The record sits at No. 166 in Rolling Stone's top 500 albums of all-time list, with the explanation, "Costello wanted his music to be as complex as his lyrics (which increasingly documented marital tension). So for his seventh album he and Beatles engineer Geoff Emerick experimented with an adult sonic palette (accordions, Mellotron, horns) that highlighted grown-up stress and sorrow."
Since it's all the rage to tour a classic LP, why not do it with IbMePdErRoIoAmL (sorry, Elvis geek alert)? The tour arrives at the Riverside Theater in Milwaukee on Sunday, July 16.
Tickets range from $55.50 to $99.50 and go on sale this Friday, March 3 at noon.
The same venue hosted Costello's amazing solo performance a few years back.
Alas, trainspotters, The Attractions — who made the record with Costello — will not perform it with him, though 66.67 percent of the group will: drummer Pete Thomas and keyboardist Steve Nieve.
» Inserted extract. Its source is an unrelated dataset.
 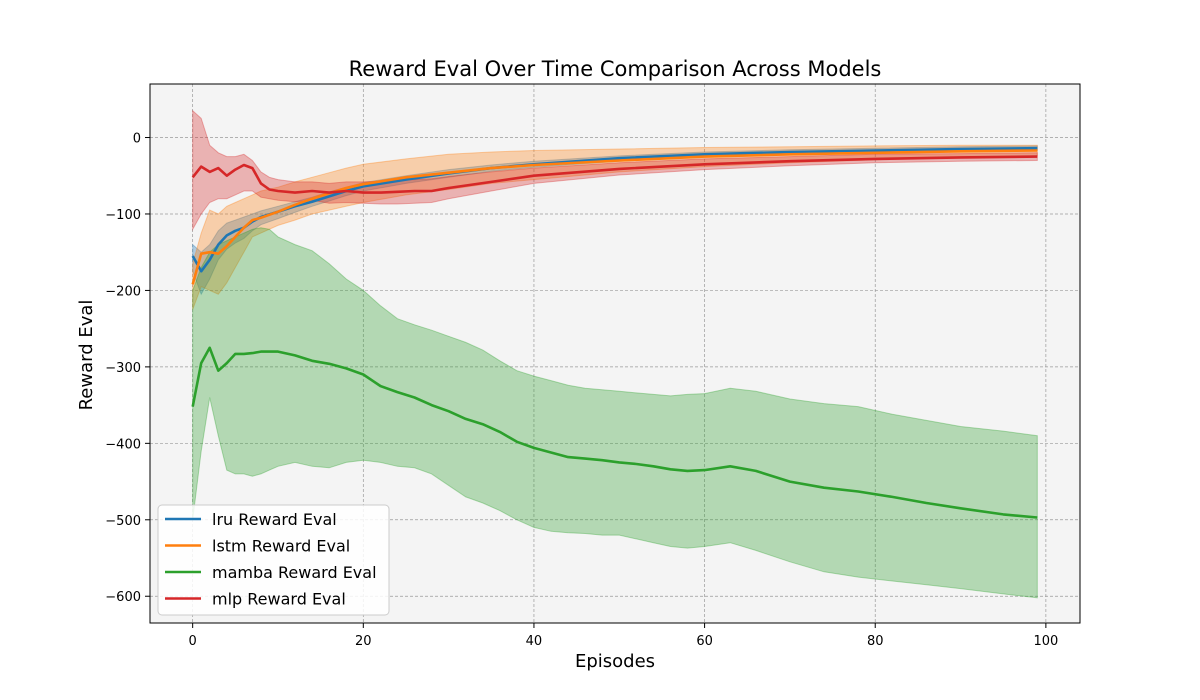 What do you see at coordinates (123, 444) in the screenshot?
I see `y-tick-label: −400` at bounding box center [123, 444].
Because bassist Bruce Thomas has long since been replaced by Davey Faragher, you'll get The Imposters, instead, and that's just fine. Also on tap will be backing singers Kitten Kuroi and YahZarah.
The "Imperial Bedroom & Other Chambers" tour kicked off last year and the Milwaukee date is part of another 23-date leg.
"We never intended to recite this book from cover to cover," says Costello. "Listen to our new arrangement of 'Tears Before Bedtime,' it gets straight to the real meaning of that song, the way we hear and feel it today. Back in 1982, I might have been a step or two ahead of our crowd in the tragic, romantic stakes but I sense that they've all caught up with me now."
As for the "Other Chambers," Dec sez: "You never know who or what you are going to encounter down the corridor to those 'Other Chambers.'"
At other shows on the tour, standards like "Alison" and "Everyday I Write the Book" have made the cut, alongside deeper cuts like "King Horse," "American Mirror" and "This House Is Empty Now."